As exotic as a drizzly McDonalds car park, as limp as a burger bun discarded in the same, this one’s so bad it’s simply just bad. On the basis of these first few episodes, avoid.
Did you know…? Flash Gordon was invented in 1934 by cartoonist Alex Raymond as a rival to Buck Rogers. The original Flash flew to Mongo on a rocket ship after being kidnapped, along with Dale Arden, by Dr. Hans Zarkoff. The three were stuck on Mongo for many years, but they eventually overthrew evil Emperor Ming and returning to Earth to join the World Space Council. The theatre of their adventuring then expanded to take in more of the cosmos.
A sorry mess of wasted opportunities, thrown over for a handful of rubbish jokes.
When Flash Gordon fell burning from the phosphor heaven of the TV screen, it became just another pile of bones on the plains of cancellation. It’ll be soon forgotten, unmourned, despite the huge fan-fuelled furore that greeted its inauguration.

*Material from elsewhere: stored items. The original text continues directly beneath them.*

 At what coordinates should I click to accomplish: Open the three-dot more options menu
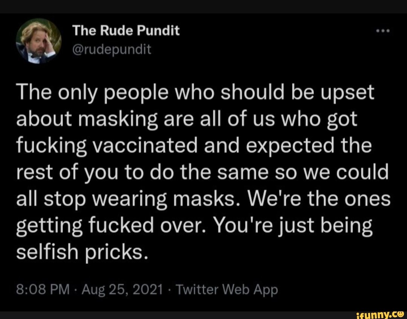[384, 32]
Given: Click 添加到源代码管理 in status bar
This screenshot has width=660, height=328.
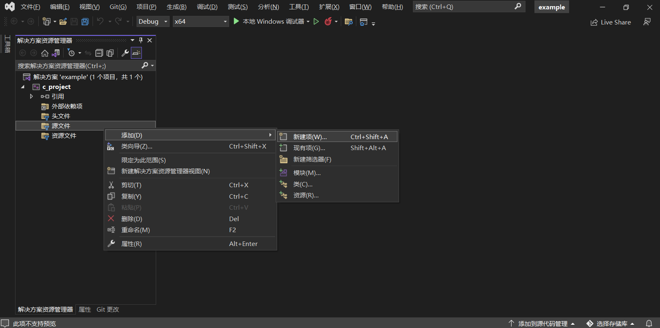Looking at the screenshot, I should pos(542,324).
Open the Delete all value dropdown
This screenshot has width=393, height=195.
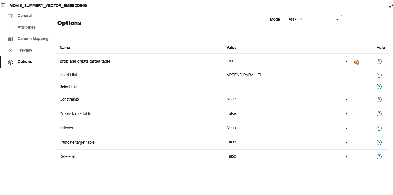click(346, 157)
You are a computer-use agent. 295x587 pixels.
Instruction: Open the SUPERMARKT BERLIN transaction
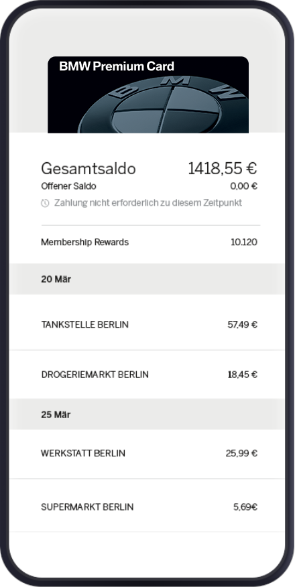tap(147, 505)
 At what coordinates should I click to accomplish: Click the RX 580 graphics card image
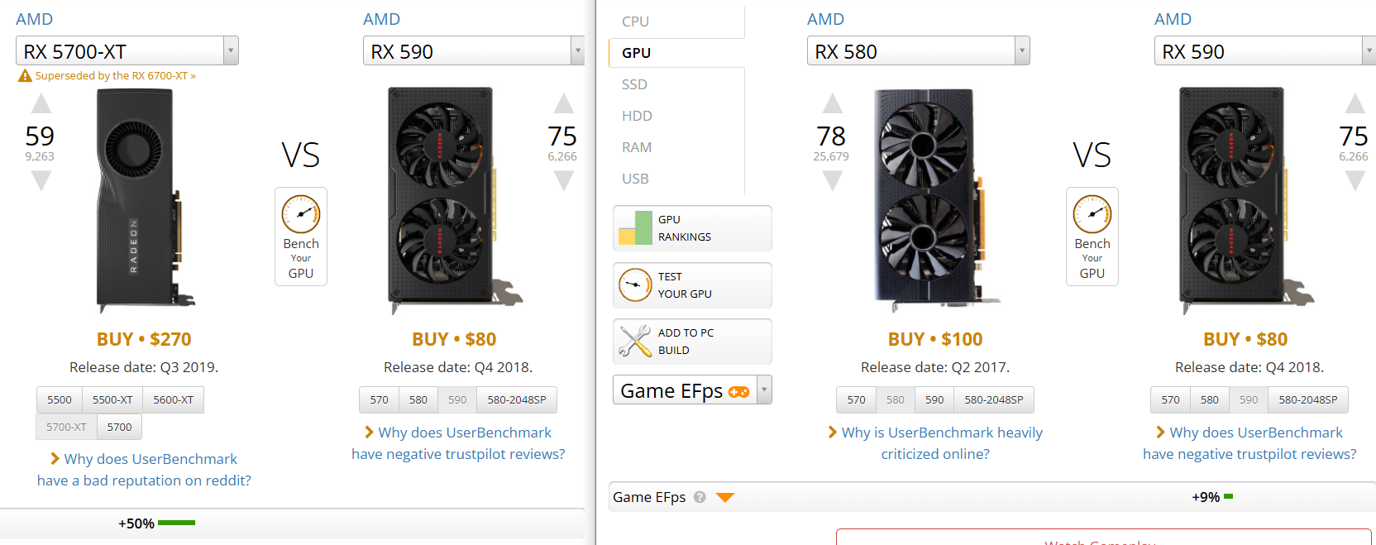tap(923, 198)
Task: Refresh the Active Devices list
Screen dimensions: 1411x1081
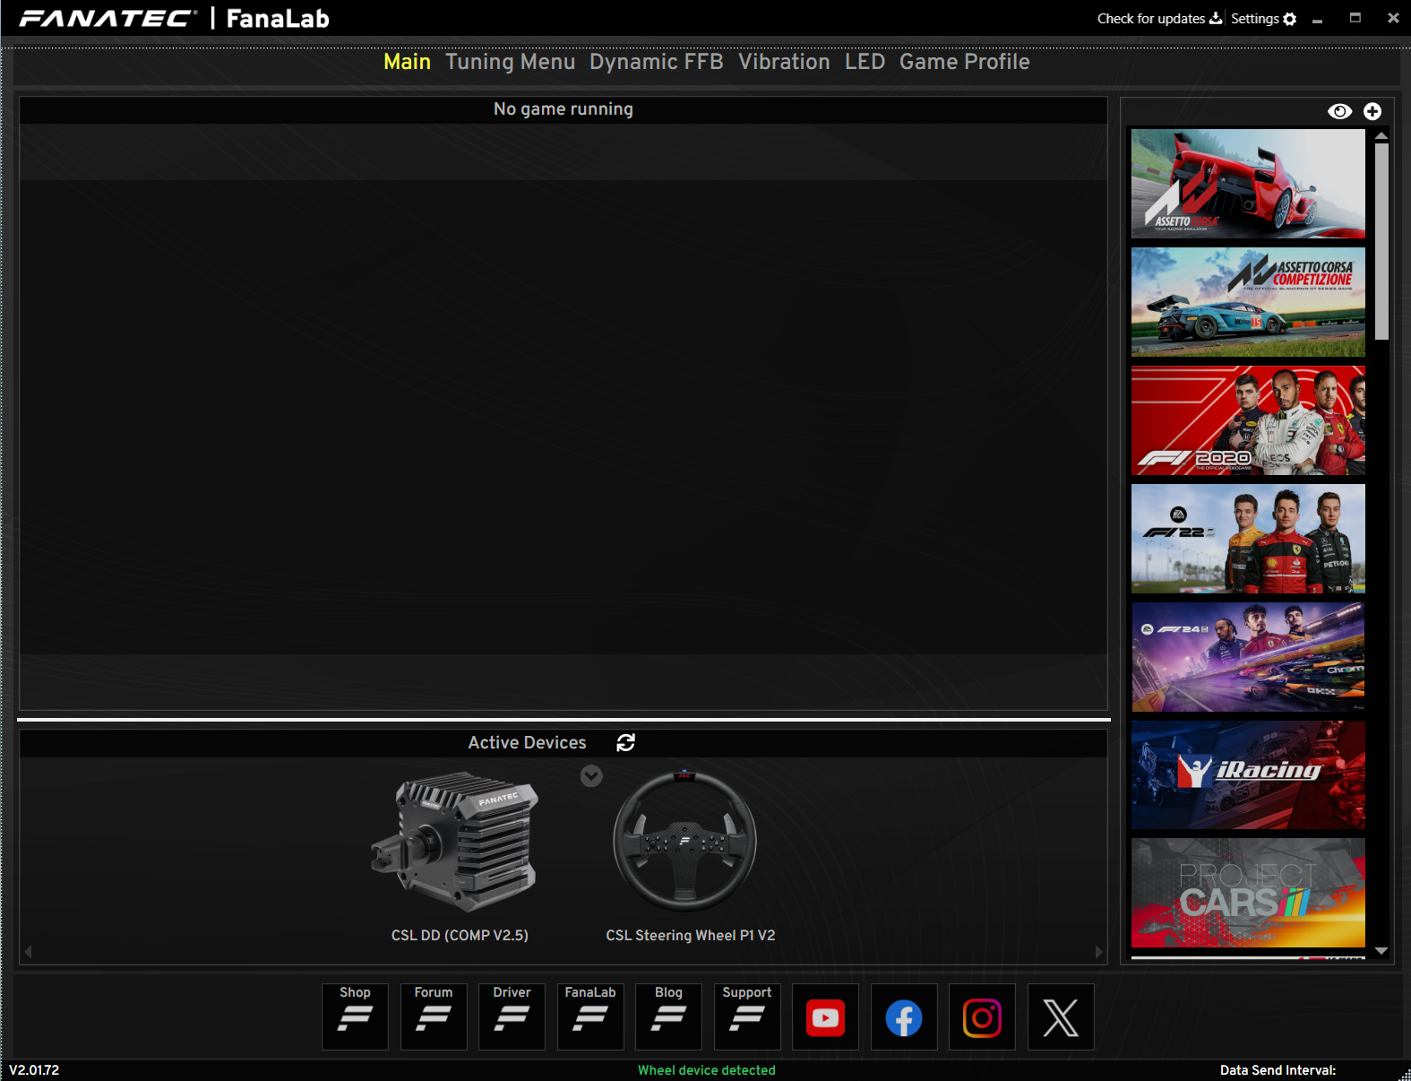Action: pyautogui.click(x=625, y=742)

Yep, Flash got flamed so much on the net that he was practically barbecued in the first few minutes of his reappearance. The newspapers stamped on the ashes shortly afterward.
There is much to loathe about this series, but there were also glimmerings of potential, glimmerings that will now stay forever unrealised. There are three things at fault for this. Yes, three. Here they are in descending order of seriousness.
The first, and major, cause of Flash‘s demise were the rifts, the spangly holes in the universe that allowed Flash and his chums to go to Mongo. Not a bad idea, really, gets round the whole old-fashioned rocketship, and ties in with certain physics. A great way to travel, but they were allowed to come back. Again, and then again. They cut down on this, but by then the damage was done. I’ve said it before: Flash Gordon is about a group of people who are marooned on an exotic alien world, and fight against the tyranny they find there. This is not a show about that, it is a show where our leads can nip back for misjudged comedy weddings.
Which leads us on to number two, comedy. Sass is the slow death of SF. Witless one-liners make Flash a bouffant manchild, reduce Zarkoff to a bumbling clown, and turn Dale into a blathering encumbrance, Only the Mongo men have any testicles to speak of. It’s frat party SF, with fatherly Ming scolding the Earthlings for being wankers. If only they had listened. In SF land, nobody ever grows up nowadays. It’s like Mongo was gatecrashed by escapees from the happy bus. We’re not saying we want a return to the old serials, with overdone hams barking at each other like seals recorded on wax cylinders, but why does all SF have to be, ahem, “funny”?
Number three, exoticism. Here the show at least tried. I watched seven episodes of Flash Gordon in quick succession, and began to think that if all the Earth sequences were edited out, it might have been only half bad. The Mongo scenes, though low budget and rife with cliche, were the strongest bit of the show. Whaddya know, it’s also the heart of the Flash Gordon concept. If they nailed this, they’d have won. Imagine if Flash behaved like a hero, outraged by injustice, if a genius Zarkoff had matched wits with the excellent Rankol (one of the show’s few highlights). The duel of Barrin and Flash – we should have had more of that. But no, thought the showrunners, let’s nip back to Canada for more familial bonding and hollow quipping.
So now we won’t have any more of anything. Serves them right.